# Exercise details
Lay out every line of the listing below as a Markdown table with two columns, No. and Line. Number the rows and skip blank lines.

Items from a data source
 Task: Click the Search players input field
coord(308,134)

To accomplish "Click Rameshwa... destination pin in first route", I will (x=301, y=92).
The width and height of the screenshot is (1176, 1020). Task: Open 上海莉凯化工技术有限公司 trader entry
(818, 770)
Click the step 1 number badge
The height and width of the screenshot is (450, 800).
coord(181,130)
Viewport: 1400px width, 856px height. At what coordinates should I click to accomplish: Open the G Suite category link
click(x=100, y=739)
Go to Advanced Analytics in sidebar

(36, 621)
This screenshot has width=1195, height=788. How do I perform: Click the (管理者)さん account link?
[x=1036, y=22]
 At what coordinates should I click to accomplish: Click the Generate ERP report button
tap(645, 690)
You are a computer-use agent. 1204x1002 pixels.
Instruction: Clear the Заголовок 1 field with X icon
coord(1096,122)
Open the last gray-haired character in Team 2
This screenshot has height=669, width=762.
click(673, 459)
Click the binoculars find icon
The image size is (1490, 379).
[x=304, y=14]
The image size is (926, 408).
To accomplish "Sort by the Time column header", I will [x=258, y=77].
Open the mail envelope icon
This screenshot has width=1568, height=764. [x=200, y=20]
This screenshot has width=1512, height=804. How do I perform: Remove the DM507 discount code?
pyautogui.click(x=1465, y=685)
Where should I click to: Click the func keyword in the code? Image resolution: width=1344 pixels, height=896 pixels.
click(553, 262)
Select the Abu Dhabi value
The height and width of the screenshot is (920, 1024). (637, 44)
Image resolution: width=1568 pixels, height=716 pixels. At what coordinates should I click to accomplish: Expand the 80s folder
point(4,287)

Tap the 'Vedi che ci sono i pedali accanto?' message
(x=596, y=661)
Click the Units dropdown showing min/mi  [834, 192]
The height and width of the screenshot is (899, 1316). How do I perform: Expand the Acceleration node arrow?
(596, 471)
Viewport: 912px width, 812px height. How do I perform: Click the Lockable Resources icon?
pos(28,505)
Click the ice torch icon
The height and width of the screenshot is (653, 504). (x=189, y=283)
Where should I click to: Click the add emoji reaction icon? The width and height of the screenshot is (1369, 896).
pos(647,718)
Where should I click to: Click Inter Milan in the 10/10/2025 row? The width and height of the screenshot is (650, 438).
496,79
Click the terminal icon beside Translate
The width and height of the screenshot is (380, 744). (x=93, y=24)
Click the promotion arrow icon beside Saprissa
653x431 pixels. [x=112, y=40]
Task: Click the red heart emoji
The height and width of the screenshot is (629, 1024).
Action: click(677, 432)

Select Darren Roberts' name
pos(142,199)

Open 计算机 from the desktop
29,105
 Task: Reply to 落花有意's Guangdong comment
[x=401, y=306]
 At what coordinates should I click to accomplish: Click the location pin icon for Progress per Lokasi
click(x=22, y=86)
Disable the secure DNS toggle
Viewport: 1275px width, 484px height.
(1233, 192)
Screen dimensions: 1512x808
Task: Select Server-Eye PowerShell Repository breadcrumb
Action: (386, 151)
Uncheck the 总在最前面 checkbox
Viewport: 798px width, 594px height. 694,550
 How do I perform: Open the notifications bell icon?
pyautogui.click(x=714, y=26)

# Correct response
| No. | Line |
|---|---|
| 1 |  Task: Click the Search players input field |
| 2 | coord(308,134) |
| 3 | To accomplish "Click Rameshwa... destination pin in first route", I will (x=301, y=92). |
| 4 | The width and height of the screenshot is (1176, 1020). Task: Open 上海莉凯化工技术有限公司 trader entry |
| 5 | (818, 770) |
| 6 | Click the step 1 number badge |
| 7 | The height and width of the screenshot is (450, 800). |
| 8 | coord(181,130) |
| 9 | Viewport: 1400px width, 856px height. At what coordinates should I click to accomplish: Open the G Suite category link |
| 10 | click(x=100, y=739) |
| 11 | Go to Advanced Analytics in sidebar |
| 12 | (36, 621) |
| 13 | This screenshot has width=1195, height=788. How do I perform: Click the (管理者)さん account link? |
| 14 | [x=1036, y=22] |
| 15 |  At what coordinates should I click to accomplish: Click the Generate ERP report button |
| 16 | tap(645, 690) |
| 17 | You are a computer-use agent. 1204x1002 pixels. |
| 18 | Instruction: Clear the Заголовок 1 field with X icon |
| 19 | coord(1096,122) |
| 20 | Open the last gray-haired character in Team 2 |
| 21 | This screenshot has height=669, width=762. |
| 22 | click(673, 459) |
| 23 | Click the binoculars find icon |
| 24 | The image size is (1490, 379). |
| 25 | [x=304, y=14] |
| 26 | The image size is (926, 408). |
| 27 | To accomplish "Sort by the Time column header", I will [x=258, y=77]. |
| 28 | Open the mail envelope icon |
| 29 | This screenshot has width=1568, height=764. [x=200, y=20] |
| 30 | This screenshot has width=1512, height=804. How do I perform: Remove the DM507 discount code? |
| 31 | pyautogui.click(x=1465, y=685) |
| 32 | Where should I click to: Click the func keyword in the code? Image resolution: width=1344 pixels, height=896 pixels. |
| 33 | click(553, 262) |
| 34 | Select the Abu Dhabi value |
| 35 | The height and width of the screenshot is (920, 1024). (637, 44) |
| 36 | Image resolution: width=1568 pixels, height=716 pixels. At what coordinates should I click to accomplish: Expand the 80s folder |
| 37 | point(4,287) |
| 38 | Tap the 'Vedi che ci sono i pedali accanto?' message |
| 39 | (x=596, y=661) |
| 40 | Click the Units dropdown showing min/mi  [834, 192] |
| 41 | The height and width of the screenshot is (899, 1316). How do I perform: Expand the Acceleration node arrow? |
| 42 | (596, 471) |
| 43 | Viewport: 912px width, 812px height. How do I perform: Click the Lockable Resources icon? |
| 44 | pos(28,505) |
| 45 | Click the ice torch icon |
| 46 | The height and width of the screenshot is (653, 504). (x=189, y=283) |
| 47 | Where should I click to: Click the add emoji reaction icon? The width and height of the screenshot is (1369, 896). |
| 48 | pos(647,718) |
| 49 | Where should I click to: Click Inter Milan in the 10/10/2025 row? The width and height of the screenshot is (650, 438). |
| 50 | 496,79 |
| 51 | Click the terminal icon beside Translate |
| 52 | The width and height of the screenshot is (380, 744). (x=93, y=24) |
| 53 | Click the promotion arrow icon beside Saprissa |
| 54 | 653x431 pixels. [x=112, y=40] |
| 55 | Task: Click the red heart emoji |
| 56 | The height and width of the screenshot is (629, 1024). |
| 57 | Action: click(677, 432) |
| 58 | Select Darren Roberts' name |
| 59 | pos(142,199) |
| 60 | Open 计算机 from the desktop |
| 61 | 29,105 |
| 62 |  Task: Reply to 落花有意's Guangdong comment |
| 63 | [x=401, y=306] |
| 64 |  At what coordinates should I click to accomplish: Click the location pin icon for Progress per Lokasi |
| 65 | click(x=22, y=86) |
| 66 | Disable the secure DNS toggle |
| 67 | Viewport: 1275px width, 484px height. |
| 68 | (1233, 192) |
| 69 | Screen dimensions: 1512x808 |
| 70 | Task: Select Server-Eye PowerShell Repository breadcrumb |
| 71 | Action: (386, 151) |
| 72 | Uncheck the 总在最前面 checkbox |
| 73 | Viewport: 798px width, 594px height. 694,550 |
| 74 |  How do I perform: Open the notifications bell icon? |
| 75 | pyautogui.click(x=714, y=26) |